------ RECORDS
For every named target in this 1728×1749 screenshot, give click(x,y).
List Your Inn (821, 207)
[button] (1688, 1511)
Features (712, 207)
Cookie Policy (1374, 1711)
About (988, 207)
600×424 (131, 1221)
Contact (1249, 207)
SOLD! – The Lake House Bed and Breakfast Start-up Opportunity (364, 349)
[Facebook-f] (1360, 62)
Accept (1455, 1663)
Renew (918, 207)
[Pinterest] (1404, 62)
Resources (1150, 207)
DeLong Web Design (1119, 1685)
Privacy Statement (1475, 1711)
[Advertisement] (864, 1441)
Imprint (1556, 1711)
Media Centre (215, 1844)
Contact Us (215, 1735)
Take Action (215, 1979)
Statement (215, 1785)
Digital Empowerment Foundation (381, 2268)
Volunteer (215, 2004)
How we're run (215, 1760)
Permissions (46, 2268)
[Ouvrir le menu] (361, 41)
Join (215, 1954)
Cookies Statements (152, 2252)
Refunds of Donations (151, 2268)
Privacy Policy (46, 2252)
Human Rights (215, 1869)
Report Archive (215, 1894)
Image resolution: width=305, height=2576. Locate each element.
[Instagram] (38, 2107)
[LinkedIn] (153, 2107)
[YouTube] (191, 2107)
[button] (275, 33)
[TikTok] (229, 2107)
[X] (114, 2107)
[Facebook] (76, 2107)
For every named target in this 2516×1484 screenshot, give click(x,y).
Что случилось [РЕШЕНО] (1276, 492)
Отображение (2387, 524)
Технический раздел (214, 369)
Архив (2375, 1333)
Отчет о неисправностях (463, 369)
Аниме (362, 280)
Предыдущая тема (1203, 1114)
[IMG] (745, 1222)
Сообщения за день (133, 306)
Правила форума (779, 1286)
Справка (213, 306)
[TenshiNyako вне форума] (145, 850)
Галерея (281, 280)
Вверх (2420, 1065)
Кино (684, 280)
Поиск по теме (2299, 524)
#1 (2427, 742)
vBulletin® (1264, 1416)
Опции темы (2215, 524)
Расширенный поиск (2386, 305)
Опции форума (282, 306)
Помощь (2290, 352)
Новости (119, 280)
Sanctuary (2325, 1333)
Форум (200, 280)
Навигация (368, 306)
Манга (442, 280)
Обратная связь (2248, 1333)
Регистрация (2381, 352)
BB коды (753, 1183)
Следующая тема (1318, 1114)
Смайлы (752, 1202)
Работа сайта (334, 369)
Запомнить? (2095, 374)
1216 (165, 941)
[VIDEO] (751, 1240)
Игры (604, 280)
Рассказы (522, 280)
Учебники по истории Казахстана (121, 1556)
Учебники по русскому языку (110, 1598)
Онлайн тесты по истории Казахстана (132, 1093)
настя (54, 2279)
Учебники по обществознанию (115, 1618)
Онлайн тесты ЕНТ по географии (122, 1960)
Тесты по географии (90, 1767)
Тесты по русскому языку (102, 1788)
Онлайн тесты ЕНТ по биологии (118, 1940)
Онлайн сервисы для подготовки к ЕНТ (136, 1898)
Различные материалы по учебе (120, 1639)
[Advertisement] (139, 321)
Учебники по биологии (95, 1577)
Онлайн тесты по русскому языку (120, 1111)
------------
▸ ACTIVITY:
Could you return exactly the lines above from the line with "Privacy Policy (46, 2252)" to the line with "1216 (165, 941)", both included, and nothing else?

▸ RESPONSE:
Privacy Policy (46, 2252)
Human Rights (215, 1869)
Report Archive (215, 1894)
Image resolution: width=305, height=2576. Locate each element.
[Instagram] (38, 2107)
[LinkedIn] (153, 2107)
[YouTube] (191, 2107)
[button] (275, 33)
[TikTok] (229, 2107)
[X] (114, 2107)
[Facebook] (76, 2107)
For every named target in this 2516×1484 screenshot, give click(x,y).
Что случилось [РЕШЕНО] (1276, 492)
Отображение (2387, 524)
Технический раздел (214, 369)
Архив (2375, 1333)
Отчет о неисправностях (463, 369)
Аниме (362, 280)
Предыдущая тема (1203, 1114)
[IMG] (745, 1222)
Сообщения за день (133, 306)
Правила форума (779, 1286)
Справка (213, 306)
[TenshiNyako вне форума] (145, 850)
Галерея (281, 280)
Вверх (2420, 1065)
Кино (684, 280)
Поиск по теме (2299, 524)
#1 (2427, 742)
vBulletin® (1264, 1416)
Опции темы (2215, 524)
Расширенный поиск (2386, 305)
Опции форума (282, 306)
Помощь (2290, 352)
Новости (119, 280)
Sanctuary (2325, 1333)
Форум (200, 280)
Навигация (368, 306)
Манга (442, 280)
Обратная связь (2248, 1333)
Регистрация (2381, 352)
BB коды (753, 1183)
Следующая тема (1318, 1114)
Смайлы (752, 1202)
Работа сайта (334, 369)
Запомнить? (2095, 374)
1216 (165, 941)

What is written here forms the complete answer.